Showing posts with label medication. Show all posts
Showing posts with label medication. Show all posts

June 30, 2011

ADDclasses.com


Some time ago, I stumbled onto this website and found it to be immensely helpful in our continuing quest to treat and manage ADHD. ADDClasses.com offers virtual support and continuing education in the field of Attention Deficit Disorder. The teleseminars are free for a period of time (registration is required) and also for a period of time, you can download the mp3 recordings of the seminar for a nominal fee. Not only can I store it on my computer for future reference, but I can burn a CD so that my husband can use his workday commute to keep up with the information and direction that David and I are trying to incorporate in our homeschool and our daily lives. A huge thumbs up for this one!

I recently listened to a teleseminar hosted by ADDClasses.com and the guest speaker was Laurie Dupar of Coaching for ADHD. Her topic was "The Top Three 
ADD/ADHD Medication Pitfalls and How to Avoid Them." Not only did she offer a wealth of information about medications, she also offered a couple of tools to the seminar participants. One is a list of key questions to ask the prescribing doctor for ADD/ADHD medications. The other is a medication log to assess the effectiveness of a change in medication. Since we are in a medication evaluation mode right now, these tools will be invaluable!

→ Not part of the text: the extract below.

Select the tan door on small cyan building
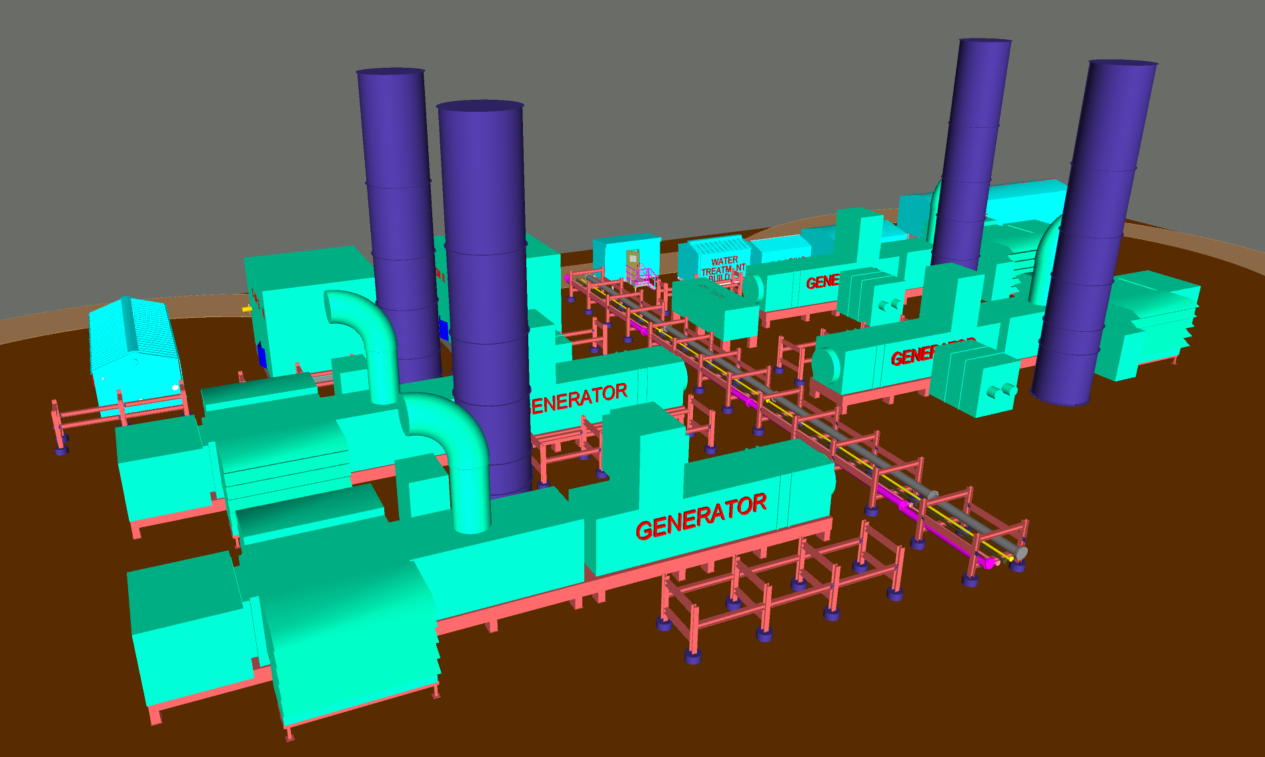Viewport: 1265px width, 757px height. [633, 264]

I thought I would pass this along. Hope you find it helpful :)


Cheers,

leapinlily

October 5, 2010

Mother Knows Best

They are the professionals but you are the expert.

About eight months ago, I wrote a post about changing David's medication. This is an update to that post. At that time, we were switching David to Methylin ER, a generic six-hour medication that was to deliver a level, longer acting effect and reduce the occurrence of rebound. It did, in fact, deliver a level, longer acting effect and reduced the occurrence of rebound. It was cheap and always in stock. It also produced a deleterious side effect that quickly escalated to alarming.

David began to have movement issues. I don't know how to describe it. He called it shifty. "I feel shifty," he would say. While seated he would half stand up and down, not just once or twice but over and over. To look at him, one would think his tail bone was itching and he was using the chair back to scratch it. While trying to settle down for sleep in his bed, his legs would move and move and move. He could not lie still.

I have a friend with a son who was treated for ADHD and ended up with Tourettes Syndrome as a result of medication. My cause for concern was huge. I researched Tourettes, Restless Leg Syndrome and tics. The shifty symptom had presented itself with the introduction of the Methylin ER. However, the picture was complicated by the fact that we had increased his dose of Paxil and Trazodone at the same time. It was extremely difficult to determine which factor might be responsible for the new side effect.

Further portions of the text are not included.